--- START OF DATA EXCERPTS ---

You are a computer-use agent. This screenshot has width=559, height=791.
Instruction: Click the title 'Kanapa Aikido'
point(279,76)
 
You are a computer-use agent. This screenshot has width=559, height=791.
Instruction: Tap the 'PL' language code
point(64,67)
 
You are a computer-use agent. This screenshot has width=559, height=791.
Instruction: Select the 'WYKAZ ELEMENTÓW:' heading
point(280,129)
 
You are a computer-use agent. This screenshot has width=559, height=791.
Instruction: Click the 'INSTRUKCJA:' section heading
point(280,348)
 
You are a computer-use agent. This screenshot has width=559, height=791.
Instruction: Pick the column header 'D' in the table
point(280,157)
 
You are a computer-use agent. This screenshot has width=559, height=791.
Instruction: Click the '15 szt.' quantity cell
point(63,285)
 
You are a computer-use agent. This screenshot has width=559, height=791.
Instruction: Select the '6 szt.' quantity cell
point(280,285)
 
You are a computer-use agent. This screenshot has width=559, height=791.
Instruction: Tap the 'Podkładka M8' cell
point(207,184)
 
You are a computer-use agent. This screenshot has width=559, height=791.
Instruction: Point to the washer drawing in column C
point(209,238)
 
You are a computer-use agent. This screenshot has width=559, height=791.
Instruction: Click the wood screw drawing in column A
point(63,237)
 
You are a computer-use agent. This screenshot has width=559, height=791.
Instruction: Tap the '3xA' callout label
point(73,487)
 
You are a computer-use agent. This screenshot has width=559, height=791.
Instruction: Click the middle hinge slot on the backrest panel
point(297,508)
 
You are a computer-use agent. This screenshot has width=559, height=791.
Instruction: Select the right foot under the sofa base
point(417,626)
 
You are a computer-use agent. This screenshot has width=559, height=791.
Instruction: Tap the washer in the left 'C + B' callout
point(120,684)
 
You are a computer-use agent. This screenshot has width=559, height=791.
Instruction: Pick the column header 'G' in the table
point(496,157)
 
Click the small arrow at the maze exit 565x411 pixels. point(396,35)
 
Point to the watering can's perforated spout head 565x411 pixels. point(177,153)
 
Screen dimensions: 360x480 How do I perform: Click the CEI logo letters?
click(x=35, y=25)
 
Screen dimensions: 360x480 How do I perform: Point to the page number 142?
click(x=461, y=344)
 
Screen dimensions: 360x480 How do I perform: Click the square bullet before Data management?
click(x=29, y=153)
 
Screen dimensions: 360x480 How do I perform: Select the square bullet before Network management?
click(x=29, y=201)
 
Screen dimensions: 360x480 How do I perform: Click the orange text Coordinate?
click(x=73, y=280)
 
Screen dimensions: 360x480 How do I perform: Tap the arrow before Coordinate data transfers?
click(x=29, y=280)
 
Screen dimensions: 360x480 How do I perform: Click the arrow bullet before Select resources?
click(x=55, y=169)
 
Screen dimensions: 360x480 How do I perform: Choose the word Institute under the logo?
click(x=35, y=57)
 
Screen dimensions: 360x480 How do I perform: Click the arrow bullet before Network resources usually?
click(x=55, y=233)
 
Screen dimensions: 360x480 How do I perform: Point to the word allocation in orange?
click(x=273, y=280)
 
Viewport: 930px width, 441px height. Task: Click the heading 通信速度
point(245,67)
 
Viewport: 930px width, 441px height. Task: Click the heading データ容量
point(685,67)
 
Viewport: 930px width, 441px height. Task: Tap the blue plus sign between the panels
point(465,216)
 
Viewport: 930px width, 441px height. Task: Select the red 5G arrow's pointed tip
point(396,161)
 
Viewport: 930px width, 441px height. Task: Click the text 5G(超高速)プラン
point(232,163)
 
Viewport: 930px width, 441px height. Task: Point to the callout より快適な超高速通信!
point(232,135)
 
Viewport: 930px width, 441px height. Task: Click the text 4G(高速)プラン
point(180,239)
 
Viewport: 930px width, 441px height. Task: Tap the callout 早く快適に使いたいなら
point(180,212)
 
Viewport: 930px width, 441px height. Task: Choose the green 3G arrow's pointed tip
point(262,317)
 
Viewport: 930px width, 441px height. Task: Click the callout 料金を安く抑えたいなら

--- END OF DATA EXCERPTS ---

EXERCISE BRIEF:
Set out the rows above as a numbered list, leaving out the blank lines.

SOLUTION FOR THIS EXERCISE:
1. You are a computer-use agent. This screenshot has width=559, height=791.
2. Instruction: Click the title 'Kanapa Aikido'
3. point(279,76)
4. You are a computer-use agent. This screenshot has width=559, height=791.
5. Instruction: Tap the 'PL' language code
6. point(64,67)
7. You are a computer-use agent. This screenshot has width=559, height=791.
8. Instruction: Select the 'WYKAZ ELEMENTÓW:' heading
9. point(280,129)
10. You are a computer-use agent. This screenshot has width=559, height=791.
11. Instruction: Click the 'INSTRUKCJA:' section heading
12. point(280,348)
13. You are a computer-use agent. This screenshot has width=559, height=791.
14. Instruction: Pick the column header 'D' in the table
15. point(280,157)
16. You are a computer-use agent. This screenshot has width=559, height=791.
17. Instruction: Click the '15 szt.' quantity cell
18. point(63,285)
19. You are a computer-use agent. This screenshot has width=559, height=791.
20. Instruction: Select the '6 szt.' quantity cell
21. point(280,285)
22. You are a computer-use agent. This screenshot has width=559, height=791.
23. Instruction: Tap the 'Podkładka M8' cell
24. point(207,184)
25. You are a computer-use agent. This screenshot has width=559, height=791.
26. Instruction: Point to the washer drawing in column C
27. point(209,238)
28. You are a computer-use agent. This screenshot has width=559, height=791.
29. Instruction: Click the wood screw drawing in column A
30. point(63,237)
31. You are a computer-use agent. This screenshot has width=559, height=791.
32. Instruction: Tap the '3xA' callout label
33. point(73,487)
34. You are a computer-use agent. This screenshot has width=559, height=791.
35. Instruction: Click the middle hinge slot on the backrest panel
36. point(297,508)
37. You are a computer-use agent. This screenshot has width=559, height=791.
38. Instruction: Select the right foot under the sofa base
39. point(417,626)
40. You are a computer-use agent. This screenshot has width=559, height=791.
41. Instruction: Tap the washer in the left 'C + B' callout
42. point(120,684)
43. You are a computer-use agent. This screenshot has width=559, height=791.
44. Instruction: Pick the column header 'G' in the table
45. point(496,157)
46. Click the small arrow at the maze exit 565x411 pixels. point(396,35)
47. Point to the watering can's perforated spout head 565x411 pixels. point(177,153)
48. Screen dimensions: 360x480 How do I perform: Click the CEI logo letters?
49. click(x=35, y=25)
50. Screen dimensions: 360x480 How do I perform: Point to the page number 142?
51. click(x=461, y=344)
52. Screen dimensions: 360x480 How do I perform: Click the square bullet before Data management?
53. click(x=29, y=153)
54. Screen dimensions: 360x480 How do I perform: Select the square bullet before Network management?
55. click(x=29, y=201)
56. Screen dimensions: 360x480 How do I perform: Click the orange text Coordinate?
57. click(x=73, y=280)
58. Screen dimensions: 360x480 How do I perform: Tap the arrow before Coordinate data transfers?
59. click(x=29, y=280)
60. Screen dimensions: 360x480 How do I perform: Click the arrow bullet before Select resources?
61. click(x=55, y=169)
62. Screen dimensions: 360x480 How do I perform: Choose the word Institute under the logo?
63. click(x=35, y=57)
64. Screen dimensions: 360x480 How do I perform: Click the arrow bullet before Network resources usually?
65. click(x=55, y=233)
66. Screen dimensions: 360x480 How do I perform: Point to the word allocation in orange?
67. click(x=273, y=280)
68. Viewport: 930px width, 441px height. Task: Click the heading 通信速度
69. point(245,67)
70. Viewport: 930px width, 441px height. Task: Click the heading データ容量
71. point(685,67)
72. Viewport: 930px width, 441px height. Task: Tap the blue plus sign between the panels
73. point(465,216)
74. Viewport: 930px width, 441px height. Task: Select the red 5G arrow's pointed tip
75. point(396,161)
76. Viewport: 930px width, 441px height. Task: Click the text 5G(超高速)プラン
77. point(232,163)
78. Viewport: 930px width, 441px height. Task: Point to the callout より快適な超高速通信!
79. point(232,135)
80. Viewport: 930px width, 441px height. Task: Click the text 4G(高速)プラン
81. point(180,239)
82. Viewport: 930px width, 441px height. Task: Tap the callout 早く快適に使いたいなら
83. point(180,212)
84. Viewport: 930px width, 441px height. Task: Choose the green 3G arrow's pointed tip
85. point(262,317)
86. Viewport: 930px width, 441px height. Task: Click the callout 料金を安く抑えたいなら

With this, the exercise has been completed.